Your objective >> Rewrite each of the entries below, replacing "bookmarks bar" with "favorites bar" and leaving everything else unchanged. Omit the pictures from your answer.

Entries shown >>

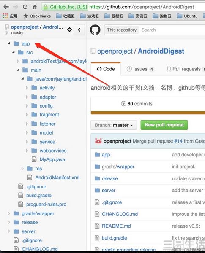Expand the server folder in the sidebar tree
This screenshot has height=253, width=205.
click(x=9, y=231)
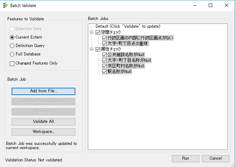This screenshot has height=167, width=235.
Task: Click the Batch Validate app icon in title bar
Action: coord(5,6)
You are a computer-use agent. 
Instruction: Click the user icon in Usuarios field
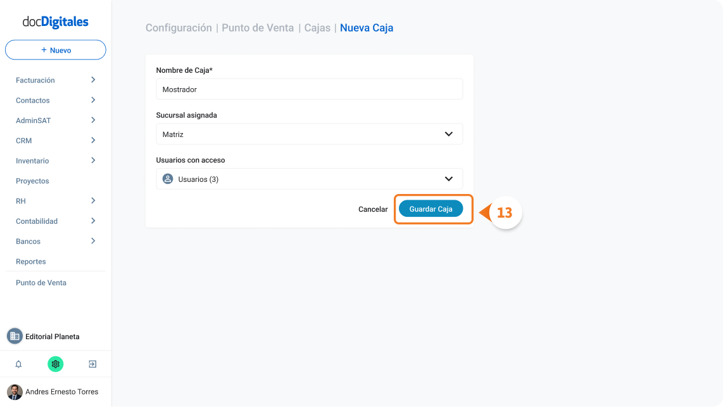pos(168,179)
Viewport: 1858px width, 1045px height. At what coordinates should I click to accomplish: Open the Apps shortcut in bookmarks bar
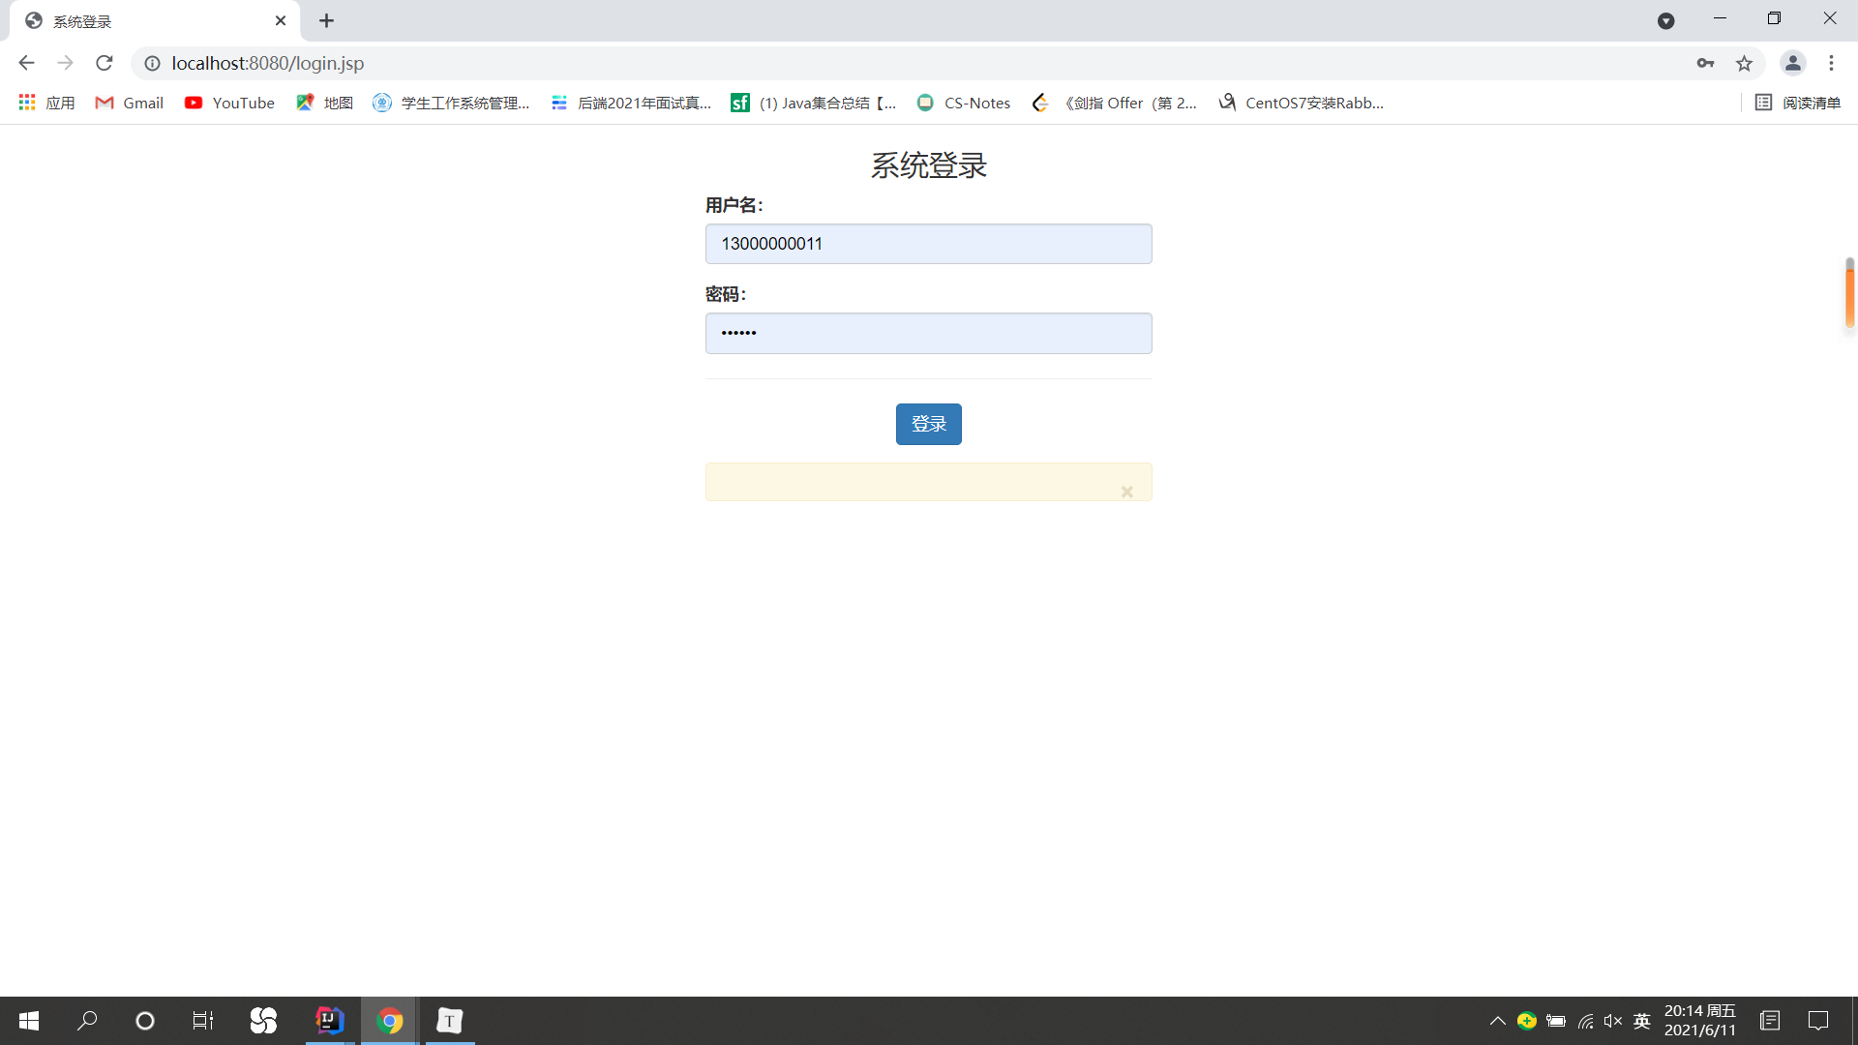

Exercise result >>
Expand the server folder in the sidebar tree
This screenshot has height=253, width=205.
click(x=9, y=231)
This screenshot has height=167, width=235.
Task: Click the Batch Validate app icon in title bar
Action: coord(5,6)
You are a computer-use agent. 
Instruction: Click the user icon in Usuarios field
pos(168,179)
Viewport: 1858px width, 1045px height. At what coordinates should I click to accomplish: Open the Apps shortcut in favorites bar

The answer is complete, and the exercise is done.